Highland Completes First Tranche of Private Placement and Provides an Update on Acquisitions

17/03/2014 12:00pm

Marketwired Canada


NOT FOR DISTRIBUTION TO U.S. NEWS WIRE SERVICES OR FOR DISSEMINATION IN THE U.S.

Highland Copper Company Inc. (TSX VENTURE:HI) ("Highland" or the "Company") is
pleased to announce that it has completed a first tranche of its previously
announced (see news release of February 18, 2014) non-brokered private placement
of up to 110,000,000 of its common shares at $0.50 per common share (the
"Offering"), issuing a total of 4,127,400 common shares for net proceeds of
$1,993,015. The proceeds are to be used for general corporate purposes.
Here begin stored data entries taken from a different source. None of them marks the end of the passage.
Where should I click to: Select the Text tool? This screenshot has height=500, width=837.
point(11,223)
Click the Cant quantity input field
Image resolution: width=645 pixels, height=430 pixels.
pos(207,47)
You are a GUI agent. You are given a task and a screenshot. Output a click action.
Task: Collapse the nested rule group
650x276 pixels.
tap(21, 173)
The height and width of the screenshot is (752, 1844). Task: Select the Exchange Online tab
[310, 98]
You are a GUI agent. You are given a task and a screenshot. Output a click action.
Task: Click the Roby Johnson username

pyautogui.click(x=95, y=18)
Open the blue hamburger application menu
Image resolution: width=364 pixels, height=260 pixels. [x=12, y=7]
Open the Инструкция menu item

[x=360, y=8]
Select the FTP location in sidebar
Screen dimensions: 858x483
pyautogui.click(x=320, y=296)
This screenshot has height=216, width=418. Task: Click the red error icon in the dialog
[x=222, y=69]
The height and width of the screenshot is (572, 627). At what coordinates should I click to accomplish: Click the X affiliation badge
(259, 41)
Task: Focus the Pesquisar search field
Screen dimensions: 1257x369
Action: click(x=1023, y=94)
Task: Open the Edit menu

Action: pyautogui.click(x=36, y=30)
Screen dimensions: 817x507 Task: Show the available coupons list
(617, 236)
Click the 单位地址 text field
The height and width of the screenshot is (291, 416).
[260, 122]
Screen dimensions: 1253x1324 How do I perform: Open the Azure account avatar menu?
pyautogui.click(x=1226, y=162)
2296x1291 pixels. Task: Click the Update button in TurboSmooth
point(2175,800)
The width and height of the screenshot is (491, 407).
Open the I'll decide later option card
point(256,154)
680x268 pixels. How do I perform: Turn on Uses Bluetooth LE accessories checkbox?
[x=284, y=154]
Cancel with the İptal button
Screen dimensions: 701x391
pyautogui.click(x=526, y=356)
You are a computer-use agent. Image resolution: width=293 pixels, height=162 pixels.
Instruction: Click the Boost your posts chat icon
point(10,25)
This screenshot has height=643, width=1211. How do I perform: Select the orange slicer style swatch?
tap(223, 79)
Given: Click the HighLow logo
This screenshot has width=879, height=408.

The
investors under this first tranche of the Offering agreed to waive the
conditions related to the closing of the acquisition of the Copperwood and White
Pine projects, which transactions are fully described in news releases dated
February 11, 2014 and March 5, 2014. Following closing of this first tranche of
the Offering, the Company has 56,471,945 common shares issued and outstanding.


Certain directors of the Company participated in the first tranche of the
Offering, purchasing 1,100,000 common shares. These constitute related party
transactions pursuant to TSX Venture Exchange Policy 5.9 and Multilateral
Instrument 61-101 - Protection of Minority Security Holders in Special
Transactions ("MI 61-101"). The Company relied on Section 5.5(a) of MI 61-101
for an exemption from the formal valuation requirement and Section 5.7(1)(a) of
MI 61-101 for an exemption from the minority shareholder approval requirement of
MI 61-101 as the fair market value of the transaction insofar as the transaction
involved interested parties did not exceed 25% of the Company's market
capitalization. 


All common shares issued under the Offering are subject to a four-month hold
period from the date of closing. The common shares have not been and will not be
registered under the U.S. Securities Act of 1933, as amended, and may not be
offered or sold in the United States absent registration or applicable exemption
from the registration requirements. This press release shall not constitute an
offer to sell or the solicitation of an offer to buy nor shall there be any sale
of the Shares in any jurisdiction in which such offer, solicitation or sale
would be unlawful. Any public offering of securities to be made in the United
States must be made by means of a prospectus containing detailed information
about the Company and management, as well as financial statements.


White Pine

As announced on March 5, 2014, the Company and Copper Range Company ("Copper
Range") entered into a definitive asset purchase agreement to acquire the White
Pine project located in the Upper Peninsula region of Michigan, U.S.A. The
Company and Copper Range have agreed to extend the date of completion of the
interim closing of the acquisition from March 14 to March 21, 2014, pending
receipt of TSXV acceptance and third party consent. 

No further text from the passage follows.